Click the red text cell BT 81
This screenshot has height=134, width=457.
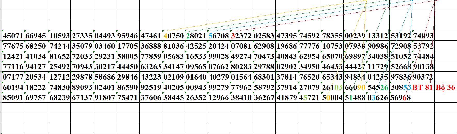click(x=422, y=87)
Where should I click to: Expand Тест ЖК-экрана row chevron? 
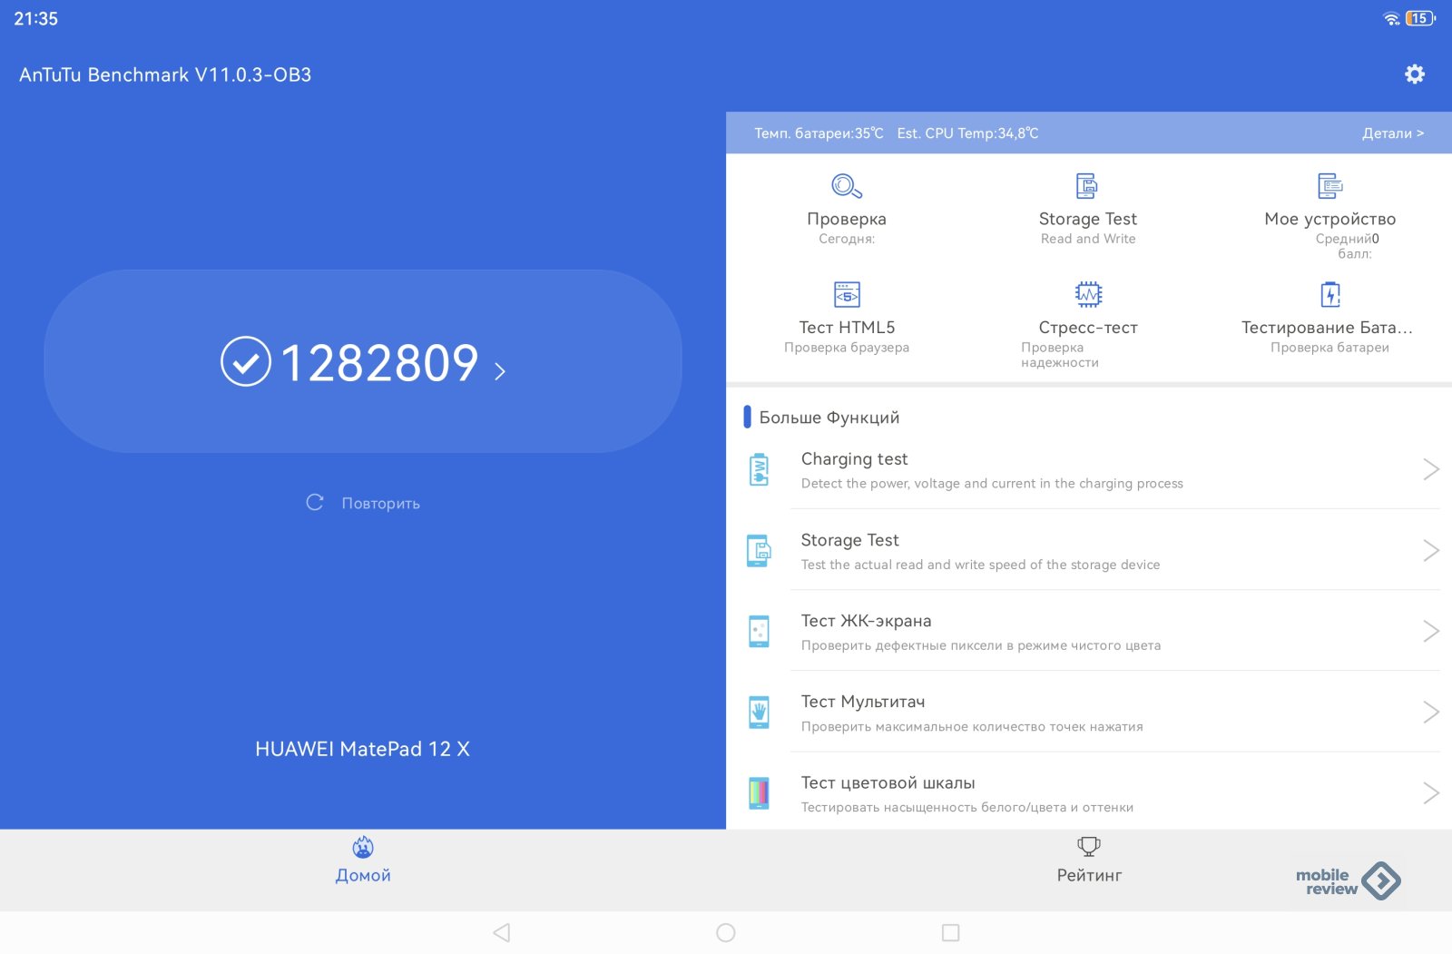click(x=1430, y=632)
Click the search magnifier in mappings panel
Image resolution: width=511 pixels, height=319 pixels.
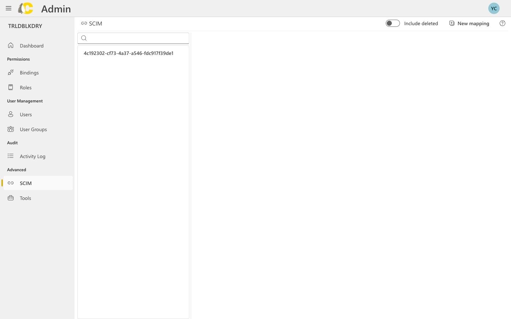click(84, 38)
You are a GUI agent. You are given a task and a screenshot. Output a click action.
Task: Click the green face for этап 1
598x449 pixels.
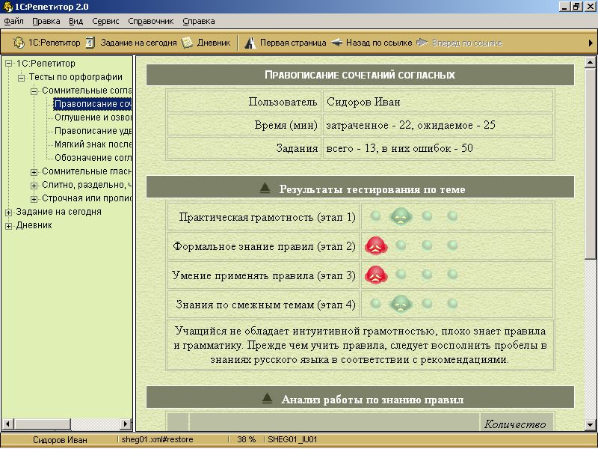401,216
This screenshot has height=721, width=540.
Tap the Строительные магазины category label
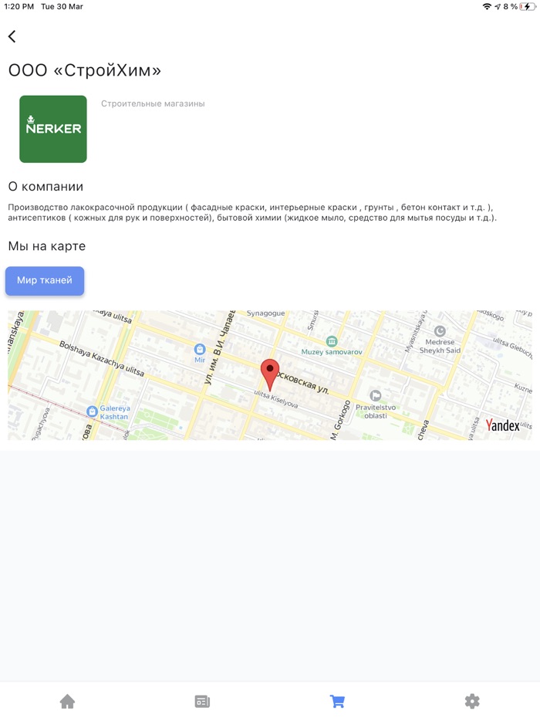tap(153, 104)
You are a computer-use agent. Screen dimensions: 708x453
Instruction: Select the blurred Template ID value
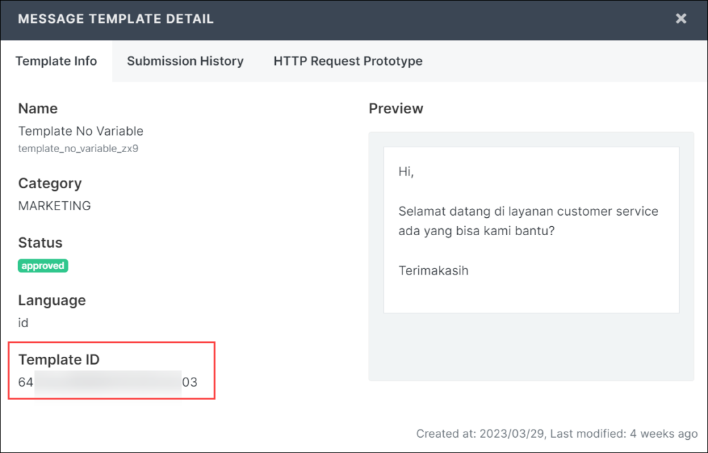(108, 382)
= = = = =
What to work on = Would you transcribe all of the data exactly, omitting any pictures?

Answer to this problem =
Click the red text cell BT 81
This screenshot has height=134, width=457.
click(x=422, y=87)
Where should I click to: Expand Тест ЖК-экрана row chevron? 
click(x=1430, y=632)
Click the search magnifier in mappings panel
Image resolution: width=511 pixels, height=319 pixels.
click(84, 38)
You are a GUI agent. You are given a task and a screenshot. Output a click action.
Task: Click the green face for этап 1
598x449 pixels.
401,216
This screenshot has height=721, width=540.
Tap the Строительные магазины category label
tap(153, 104)
You are a computer-use agent. Screen dimensions: 708x453
Instruction: Select the blurred Template ID value
(108, 382)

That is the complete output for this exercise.